A reversão ocorre diante da escalada inflacionária associada à guerra com o Irã, da resiliência da economia americana e do impulso de investimentos em inteligência artificial. Esses fatores alimentam temores de inflação acima da meta de 2% por mais tempo.
Parcela relevante do movimento foi verificada nos rendimentos dos Treasuries de dois anos, que atingiram 4,14% na sexta-feira. Papéis de 30 anos chegaram a 5,2% na semana anterior, antes de recuar para 5,06%.
Warsh assume a liderança em meio a um grupo de diretores do Fed que já sinalizam menos inclinação ao afrouxamento monetário. O governador Christopher Waller e o vice-presidente Philip Jefferson parecem cientes de que o próximo movimento pode ser uma alta.
Enquanto Warsh proferia o juramento, Trump voltou a defender independência do Fed e pediu ações alinhadas aos objetivos do banco central.
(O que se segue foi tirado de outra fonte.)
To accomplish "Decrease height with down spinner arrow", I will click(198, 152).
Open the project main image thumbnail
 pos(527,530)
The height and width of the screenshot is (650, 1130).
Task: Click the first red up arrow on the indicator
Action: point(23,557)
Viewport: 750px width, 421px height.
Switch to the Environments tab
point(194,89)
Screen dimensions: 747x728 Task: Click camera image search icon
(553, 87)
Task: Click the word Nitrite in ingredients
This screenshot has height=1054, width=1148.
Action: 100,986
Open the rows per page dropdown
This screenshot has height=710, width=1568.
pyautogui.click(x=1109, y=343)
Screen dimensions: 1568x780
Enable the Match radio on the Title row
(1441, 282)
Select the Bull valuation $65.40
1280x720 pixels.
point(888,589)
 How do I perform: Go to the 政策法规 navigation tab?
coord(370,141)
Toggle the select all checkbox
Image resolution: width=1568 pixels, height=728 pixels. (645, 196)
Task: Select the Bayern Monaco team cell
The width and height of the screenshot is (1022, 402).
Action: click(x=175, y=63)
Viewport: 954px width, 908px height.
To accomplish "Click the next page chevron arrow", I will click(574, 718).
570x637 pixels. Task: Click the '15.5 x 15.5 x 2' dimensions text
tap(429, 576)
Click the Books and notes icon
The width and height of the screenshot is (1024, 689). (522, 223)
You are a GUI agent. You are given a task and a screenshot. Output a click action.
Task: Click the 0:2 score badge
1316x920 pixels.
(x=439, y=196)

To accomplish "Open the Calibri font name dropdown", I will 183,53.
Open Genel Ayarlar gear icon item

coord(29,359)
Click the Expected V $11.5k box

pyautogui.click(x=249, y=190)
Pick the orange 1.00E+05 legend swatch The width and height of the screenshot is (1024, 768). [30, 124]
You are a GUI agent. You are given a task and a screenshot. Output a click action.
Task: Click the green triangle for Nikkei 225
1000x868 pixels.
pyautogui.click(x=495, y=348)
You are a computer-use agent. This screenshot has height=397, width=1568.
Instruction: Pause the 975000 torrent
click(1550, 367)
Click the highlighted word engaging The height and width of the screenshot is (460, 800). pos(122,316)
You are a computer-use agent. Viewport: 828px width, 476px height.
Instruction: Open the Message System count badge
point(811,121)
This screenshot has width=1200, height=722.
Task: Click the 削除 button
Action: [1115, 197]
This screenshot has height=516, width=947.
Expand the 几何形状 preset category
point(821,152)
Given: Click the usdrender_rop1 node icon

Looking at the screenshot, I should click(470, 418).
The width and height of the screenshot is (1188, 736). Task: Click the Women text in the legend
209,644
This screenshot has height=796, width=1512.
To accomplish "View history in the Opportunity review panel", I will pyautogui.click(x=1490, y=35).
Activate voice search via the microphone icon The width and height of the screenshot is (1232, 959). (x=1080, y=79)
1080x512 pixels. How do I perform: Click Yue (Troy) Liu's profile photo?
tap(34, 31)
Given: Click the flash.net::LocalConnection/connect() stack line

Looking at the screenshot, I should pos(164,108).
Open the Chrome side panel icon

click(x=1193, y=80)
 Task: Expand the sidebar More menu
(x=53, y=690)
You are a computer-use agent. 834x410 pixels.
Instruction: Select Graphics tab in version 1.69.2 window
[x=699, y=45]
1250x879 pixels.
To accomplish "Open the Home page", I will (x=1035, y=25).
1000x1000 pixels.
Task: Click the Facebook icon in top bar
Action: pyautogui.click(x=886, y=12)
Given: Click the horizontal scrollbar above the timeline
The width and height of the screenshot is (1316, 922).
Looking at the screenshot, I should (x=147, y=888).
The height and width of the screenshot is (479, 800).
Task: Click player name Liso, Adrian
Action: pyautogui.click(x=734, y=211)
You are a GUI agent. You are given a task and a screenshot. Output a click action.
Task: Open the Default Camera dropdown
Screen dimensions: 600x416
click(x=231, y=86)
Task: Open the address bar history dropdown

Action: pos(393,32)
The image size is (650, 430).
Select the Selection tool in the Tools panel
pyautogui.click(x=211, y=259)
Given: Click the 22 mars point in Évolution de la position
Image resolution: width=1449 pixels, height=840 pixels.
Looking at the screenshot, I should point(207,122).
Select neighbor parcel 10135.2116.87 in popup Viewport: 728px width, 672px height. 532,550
A posição de Warsh, porém, aponta para uma condução centrada na inflação.
Investidores, como o gestor Chitrang Purani, avaliam que a alta nos juros pode demorar, com o Fed buscando entender a relação entre inflação, mercado de trabalho e condições financeiras. A leitura de política monetária pode depender de dados recentes.
Além dos discursos, o mercado monitorará leilões de Treasuries de 2, 5 e 7 anos na semana, em busca de sinais de demanda dos investidores e de como o juro pode evoluir ao longo do tempo.